### Task to complete
Word for word, restate the lines from the one containing "Task: Click the" through the last line of the material, and include no pictures.

### Data shown
--

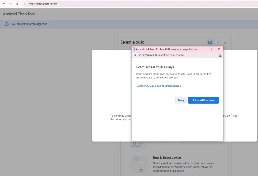Open site info icon in popup address bar
Screen dimensions: 258x176
135,55
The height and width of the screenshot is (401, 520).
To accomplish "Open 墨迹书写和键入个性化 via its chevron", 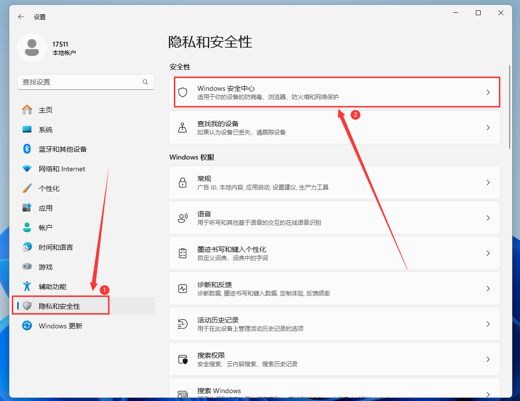I will click(488, 253).
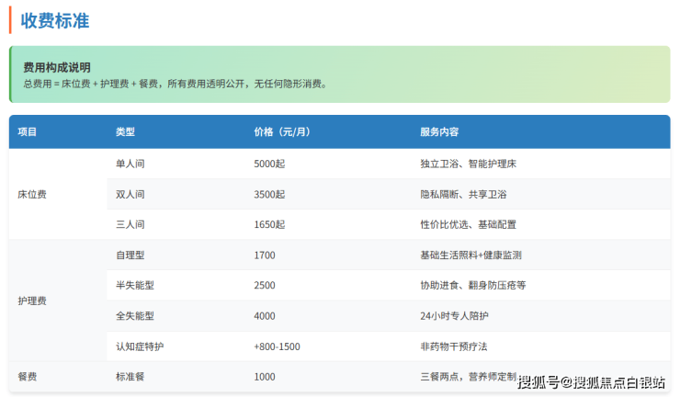Select the 独立卫浴、智能护理床 service cell
The height and width of the screenshot is (397, 680).
468,164
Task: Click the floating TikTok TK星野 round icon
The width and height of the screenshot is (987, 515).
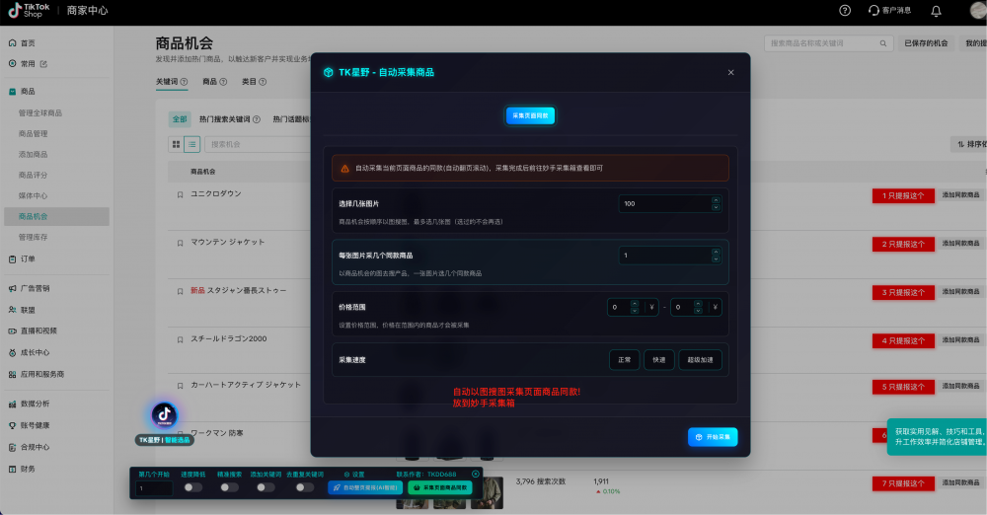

--

### Output for this task
Task: Click the floating TikTok TK星野 round icon
The width and height of the screenshot is (987, 515).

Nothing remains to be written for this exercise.